14年間。楽しくて、大好きだった学校の先生を、辞めた。

同僚、保護者、設備。環境だって恵まれていたし、子どもたちとも強い信頼関係を築けていた。自信だってある。周りには感謝しかない。
それでも私は、公立学校の教員を辞める決断をした。

公立学校では、毎日希望と絶望を両方味わってきた。「公立じゃあ無理」と言われていたことは、実は何でもできること。子どもは可能性に満ちていること。大人も変われること。そこには希望が溢れていた。

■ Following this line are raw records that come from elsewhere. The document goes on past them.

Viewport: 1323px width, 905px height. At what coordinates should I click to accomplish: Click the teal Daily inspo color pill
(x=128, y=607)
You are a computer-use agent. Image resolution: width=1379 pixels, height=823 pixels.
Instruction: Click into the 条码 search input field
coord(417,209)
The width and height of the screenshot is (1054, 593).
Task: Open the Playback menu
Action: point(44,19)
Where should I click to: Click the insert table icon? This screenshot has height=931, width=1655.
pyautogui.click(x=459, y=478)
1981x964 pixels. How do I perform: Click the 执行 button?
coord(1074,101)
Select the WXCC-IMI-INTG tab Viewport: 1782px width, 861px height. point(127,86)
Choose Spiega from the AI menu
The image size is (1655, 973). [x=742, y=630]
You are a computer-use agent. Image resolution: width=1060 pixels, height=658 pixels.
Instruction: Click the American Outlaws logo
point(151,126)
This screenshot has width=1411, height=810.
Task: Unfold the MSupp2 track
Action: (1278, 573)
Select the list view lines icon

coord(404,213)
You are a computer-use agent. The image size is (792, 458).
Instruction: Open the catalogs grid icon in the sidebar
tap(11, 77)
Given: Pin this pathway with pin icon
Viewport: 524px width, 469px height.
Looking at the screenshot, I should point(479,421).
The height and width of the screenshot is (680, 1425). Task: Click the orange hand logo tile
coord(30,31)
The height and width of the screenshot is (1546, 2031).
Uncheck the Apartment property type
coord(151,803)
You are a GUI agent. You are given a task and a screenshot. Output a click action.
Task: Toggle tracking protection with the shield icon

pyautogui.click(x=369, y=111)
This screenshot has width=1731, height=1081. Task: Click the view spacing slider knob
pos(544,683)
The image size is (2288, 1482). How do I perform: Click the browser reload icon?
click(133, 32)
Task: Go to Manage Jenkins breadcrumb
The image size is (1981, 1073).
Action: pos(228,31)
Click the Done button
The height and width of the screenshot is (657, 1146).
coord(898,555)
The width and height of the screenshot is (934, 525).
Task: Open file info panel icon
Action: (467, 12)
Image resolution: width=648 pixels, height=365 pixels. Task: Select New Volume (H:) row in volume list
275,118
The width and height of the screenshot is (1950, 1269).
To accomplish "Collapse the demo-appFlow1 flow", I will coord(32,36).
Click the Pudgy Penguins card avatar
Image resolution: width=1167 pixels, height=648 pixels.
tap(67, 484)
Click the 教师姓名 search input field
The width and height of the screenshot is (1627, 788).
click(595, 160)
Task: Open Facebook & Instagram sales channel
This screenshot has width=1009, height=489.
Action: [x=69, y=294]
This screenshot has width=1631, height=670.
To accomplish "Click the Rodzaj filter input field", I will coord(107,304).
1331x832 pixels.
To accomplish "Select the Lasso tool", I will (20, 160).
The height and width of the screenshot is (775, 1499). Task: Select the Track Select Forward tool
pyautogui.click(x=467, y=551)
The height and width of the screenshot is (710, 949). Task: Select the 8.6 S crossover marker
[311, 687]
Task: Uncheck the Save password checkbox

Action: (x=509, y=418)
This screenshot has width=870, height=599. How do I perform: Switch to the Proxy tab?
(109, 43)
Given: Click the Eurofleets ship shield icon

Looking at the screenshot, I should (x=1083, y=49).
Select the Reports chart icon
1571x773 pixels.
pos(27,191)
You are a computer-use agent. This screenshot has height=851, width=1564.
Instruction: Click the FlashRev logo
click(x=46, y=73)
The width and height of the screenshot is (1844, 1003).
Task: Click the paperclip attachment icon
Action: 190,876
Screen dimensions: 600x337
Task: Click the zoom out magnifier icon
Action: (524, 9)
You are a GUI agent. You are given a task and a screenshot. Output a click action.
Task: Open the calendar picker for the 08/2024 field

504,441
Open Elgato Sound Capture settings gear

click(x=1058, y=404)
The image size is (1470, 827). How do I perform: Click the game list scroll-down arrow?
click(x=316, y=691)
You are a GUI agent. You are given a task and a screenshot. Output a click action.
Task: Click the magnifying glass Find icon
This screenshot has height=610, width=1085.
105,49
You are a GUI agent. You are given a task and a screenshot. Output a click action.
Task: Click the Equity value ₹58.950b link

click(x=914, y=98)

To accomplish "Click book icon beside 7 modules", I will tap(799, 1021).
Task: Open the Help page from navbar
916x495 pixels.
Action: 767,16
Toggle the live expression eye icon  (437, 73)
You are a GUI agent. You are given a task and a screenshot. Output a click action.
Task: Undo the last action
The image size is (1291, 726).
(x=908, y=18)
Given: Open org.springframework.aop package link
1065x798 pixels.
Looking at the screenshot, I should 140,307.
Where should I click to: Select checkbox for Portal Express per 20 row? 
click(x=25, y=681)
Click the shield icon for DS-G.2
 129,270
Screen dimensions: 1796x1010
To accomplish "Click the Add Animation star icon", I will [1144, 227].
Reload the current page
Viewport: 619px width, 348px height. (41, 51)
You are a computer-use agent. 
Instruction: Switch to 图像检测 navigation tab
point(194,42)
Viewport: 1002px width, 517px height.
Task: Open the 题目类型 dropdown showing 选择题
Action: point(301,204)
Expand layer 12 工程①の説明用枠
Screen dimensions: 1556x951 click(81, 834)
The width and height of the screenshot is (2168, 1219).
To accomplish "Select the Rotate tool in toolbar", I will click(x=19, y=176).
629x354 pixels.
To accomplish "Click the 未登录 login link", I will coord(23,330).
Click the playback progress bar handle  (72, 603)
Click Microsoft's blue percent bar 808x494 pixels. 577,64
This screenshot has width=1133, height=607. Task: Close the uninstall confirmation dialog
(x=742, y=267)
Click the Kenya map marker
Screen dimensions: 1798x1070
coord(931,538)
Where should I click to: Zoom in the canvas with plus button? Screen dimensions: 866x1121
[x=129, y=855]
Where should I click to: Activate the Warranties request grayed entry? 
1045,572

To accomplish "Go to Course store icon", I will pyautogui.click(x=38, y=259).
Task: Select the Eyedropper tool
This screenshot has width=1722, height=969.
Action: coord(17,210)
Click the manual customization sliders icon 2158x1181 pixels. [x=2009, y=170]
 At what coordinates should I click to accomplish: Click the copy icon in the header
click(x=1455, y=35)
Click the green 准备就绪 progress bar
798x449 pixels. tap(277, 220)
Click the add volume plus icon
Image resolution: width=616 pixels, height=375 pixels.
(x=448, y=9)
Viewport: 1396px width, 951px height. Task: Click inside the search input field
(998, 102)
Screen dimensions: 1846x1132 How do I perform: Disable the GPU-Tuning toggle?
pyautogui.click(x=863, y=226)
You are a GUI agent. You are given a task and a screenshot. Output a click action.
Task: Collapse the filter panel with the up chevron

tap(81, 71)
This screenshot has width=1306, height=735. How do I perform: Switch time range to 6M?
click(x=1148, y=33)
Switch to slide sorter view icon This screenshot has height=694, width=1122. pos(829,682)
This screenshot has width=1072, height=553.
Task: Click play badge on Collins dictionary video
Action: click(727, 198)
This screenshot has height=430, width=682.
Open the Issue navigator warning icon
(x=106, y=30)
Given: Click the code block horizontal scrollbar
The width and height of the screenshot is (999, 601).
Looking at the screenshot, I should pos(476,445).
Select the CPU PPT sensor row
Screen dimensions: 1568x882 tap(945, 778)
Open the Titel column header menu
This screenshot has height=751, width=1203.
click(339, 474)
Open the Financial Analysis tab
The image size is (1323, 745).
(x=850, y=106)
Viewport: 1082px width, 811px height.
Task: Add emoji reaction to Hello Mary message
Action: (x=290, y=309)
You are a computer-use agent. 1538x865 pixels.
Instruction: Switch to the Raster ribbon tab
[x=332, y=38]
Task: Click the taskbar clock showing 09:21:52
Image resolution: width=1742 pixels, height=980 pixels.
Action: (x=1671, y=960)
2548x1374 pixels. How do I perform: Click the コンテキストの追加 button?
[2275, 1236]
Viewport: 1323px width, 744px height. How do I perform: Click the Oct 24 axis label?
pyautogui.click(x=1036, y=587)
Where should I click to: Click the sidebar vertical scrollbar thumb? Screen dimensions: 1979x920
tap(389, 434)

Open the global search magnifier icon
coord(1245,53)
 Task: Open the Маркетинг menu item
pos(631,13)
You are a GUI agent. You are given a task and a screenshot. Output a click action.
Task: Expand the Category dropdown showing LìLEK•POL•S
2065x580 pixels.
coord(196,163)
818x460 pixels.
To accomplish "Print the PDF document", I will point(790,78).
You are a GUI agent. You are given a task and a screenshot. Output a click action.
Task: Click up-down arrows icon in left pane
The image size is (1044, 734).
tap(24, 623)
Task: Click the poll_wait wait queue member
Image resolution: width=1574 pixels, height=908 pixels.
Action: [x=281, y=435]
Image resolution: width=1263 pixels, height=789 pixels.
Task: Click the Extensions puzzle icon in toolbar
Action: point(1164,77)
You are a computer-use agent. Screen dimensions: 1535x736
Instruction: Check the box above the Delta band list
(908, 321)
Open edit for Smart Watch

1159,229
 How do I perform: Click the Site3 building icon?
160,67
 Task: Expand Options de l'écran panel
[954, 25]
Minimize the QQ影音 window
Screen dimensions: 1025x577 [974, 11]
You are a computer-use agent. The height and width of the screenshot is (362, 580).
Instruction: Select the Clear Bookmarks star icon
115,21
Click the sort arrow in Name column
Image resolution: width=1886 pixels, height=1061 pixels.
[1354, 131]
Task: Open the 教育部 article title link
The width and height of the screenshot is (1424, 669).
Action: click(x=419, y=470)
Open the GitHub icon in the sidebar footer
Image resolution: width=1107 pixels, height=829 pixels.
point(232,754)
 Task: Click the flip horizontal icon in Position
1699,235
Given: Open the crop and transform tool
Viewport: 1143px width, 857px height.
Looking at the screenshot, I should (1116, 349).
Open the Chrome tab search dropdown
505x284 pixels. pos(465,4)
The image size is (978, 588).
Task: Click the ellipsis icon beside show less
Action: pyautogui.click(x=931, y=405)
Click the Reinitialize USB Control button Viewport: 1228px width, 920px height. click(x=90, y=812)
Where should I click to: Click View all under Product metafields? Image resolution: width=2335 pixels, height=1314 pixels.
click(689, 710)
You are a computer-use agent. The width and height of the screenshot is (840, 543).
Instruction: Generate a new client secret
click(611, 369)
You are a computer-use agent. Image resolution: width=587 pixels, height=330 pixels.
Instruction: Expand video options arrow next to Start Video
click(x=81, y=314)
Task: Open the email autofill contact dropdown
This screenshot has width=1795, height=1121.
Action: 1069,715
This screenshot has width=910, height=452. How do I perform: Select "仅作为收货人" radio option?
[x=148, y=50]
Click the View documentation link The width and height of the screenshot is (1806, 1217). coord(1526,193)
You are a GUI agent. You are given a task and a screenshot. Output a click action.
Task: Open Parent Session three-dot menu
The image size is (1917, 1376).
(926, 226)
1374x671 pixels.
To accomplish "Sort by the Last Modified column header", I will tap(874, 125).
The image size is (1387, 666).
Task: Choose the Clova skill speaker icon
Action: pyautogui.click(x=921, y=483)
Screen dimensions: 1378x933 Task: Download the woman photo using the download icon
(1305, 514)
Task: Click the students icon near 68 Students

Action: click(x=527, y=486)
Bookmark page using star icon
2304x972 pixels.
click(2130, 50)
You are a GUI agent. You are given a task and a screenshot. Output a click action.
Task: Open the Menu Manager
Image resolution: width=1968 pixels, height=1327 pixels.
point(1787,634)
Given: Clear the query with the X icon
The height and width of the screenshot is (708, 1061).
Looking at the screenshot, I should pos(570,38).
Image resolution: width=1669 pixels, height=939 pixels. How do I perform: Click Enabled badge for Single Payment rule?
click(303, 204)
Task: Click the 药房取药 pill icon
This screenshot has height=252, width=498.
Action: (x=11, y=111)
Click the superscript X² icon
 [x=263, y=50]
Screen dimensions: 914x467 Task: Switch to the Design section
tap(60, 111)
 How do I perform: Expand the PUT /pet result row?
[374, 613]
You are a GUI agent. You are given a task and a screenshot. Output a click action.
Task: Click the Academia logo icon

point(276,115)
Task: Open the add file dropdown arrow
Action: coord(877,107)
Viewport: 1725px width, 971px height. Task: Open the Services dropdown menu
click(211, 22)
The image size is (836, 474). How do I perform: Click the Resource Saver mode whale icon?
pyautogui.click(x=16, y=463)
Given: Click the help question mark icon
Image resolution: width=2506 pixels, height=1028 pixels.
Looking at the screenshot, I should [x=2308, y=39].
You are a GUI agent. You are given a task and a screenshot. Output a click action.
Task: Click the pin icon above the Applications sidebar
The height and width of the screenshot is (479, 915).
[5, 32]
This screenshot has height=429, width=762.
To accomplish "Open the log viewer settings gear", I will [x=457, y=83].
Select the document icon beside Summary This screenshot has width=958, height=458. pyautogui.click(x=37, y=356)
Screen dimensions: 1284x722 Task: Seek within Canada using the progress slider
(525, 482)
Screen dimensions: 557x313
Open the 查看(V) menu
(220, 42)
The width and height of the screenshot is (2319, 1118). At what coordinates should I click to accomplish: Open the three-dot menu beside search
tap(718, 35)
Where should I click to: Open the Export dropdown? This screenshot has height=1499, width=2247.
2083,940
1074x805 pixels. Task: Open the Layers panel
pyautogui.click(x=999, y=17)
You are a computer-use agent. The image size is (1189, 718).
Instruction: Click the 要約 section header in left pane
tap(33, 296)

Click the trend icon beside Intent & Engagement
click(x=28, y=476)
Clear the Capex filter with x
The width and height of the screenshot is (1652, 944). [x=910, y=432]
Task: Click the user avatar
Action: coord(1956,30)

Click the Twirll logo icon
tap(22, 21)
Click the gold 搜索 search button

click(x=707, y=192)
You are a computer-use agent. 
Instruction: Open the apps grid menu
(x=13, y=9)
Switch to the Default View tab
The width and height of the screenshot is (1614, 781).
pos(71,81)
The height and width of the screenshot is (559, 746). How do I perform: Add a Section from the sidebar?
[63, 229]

一方で、多くの絶望を味わった。一つ動くためには、多くのコストが必要なこと。すべてが揃わなければ、些細な変化も許されないこと。一つ変えるためには、他の九の手を諦めなければならないこと。そして、自分が動けば、それだけ身近な人が傷付くということ。

自分は、教育の世界が好きだ。

「教育が好き」と言い続けてきた。今も、その気持ちは少しも変わらない。好きはやがて、一つの夢になった。「理想の学びの場を、この目で見てみたい」ーーすべての人が、自分の望んだ場でのびのびと、学ぶ愉しさに浸れる空間。フルインクルージョン。いつからか、そんな学校を作りたいという夢をみるようになった。

この国には、辛い気持ちを背負った多くの子がいることを知った。私自身もまた、そんな子の一人だったことに、大人になって気付いた。気付いたからには、放置するわけにはいかない。額縁が曲がっていると感じてしまったら、直さずにはいられない。

学びの場は、もっと多様であるべきだ。人が多様であるなら、学びのカタチも多様である。それが選べる自由が、絶対必要条件。この国の公教育に、多様性を拡張する。そのためには、公教育の中の私には限界だった。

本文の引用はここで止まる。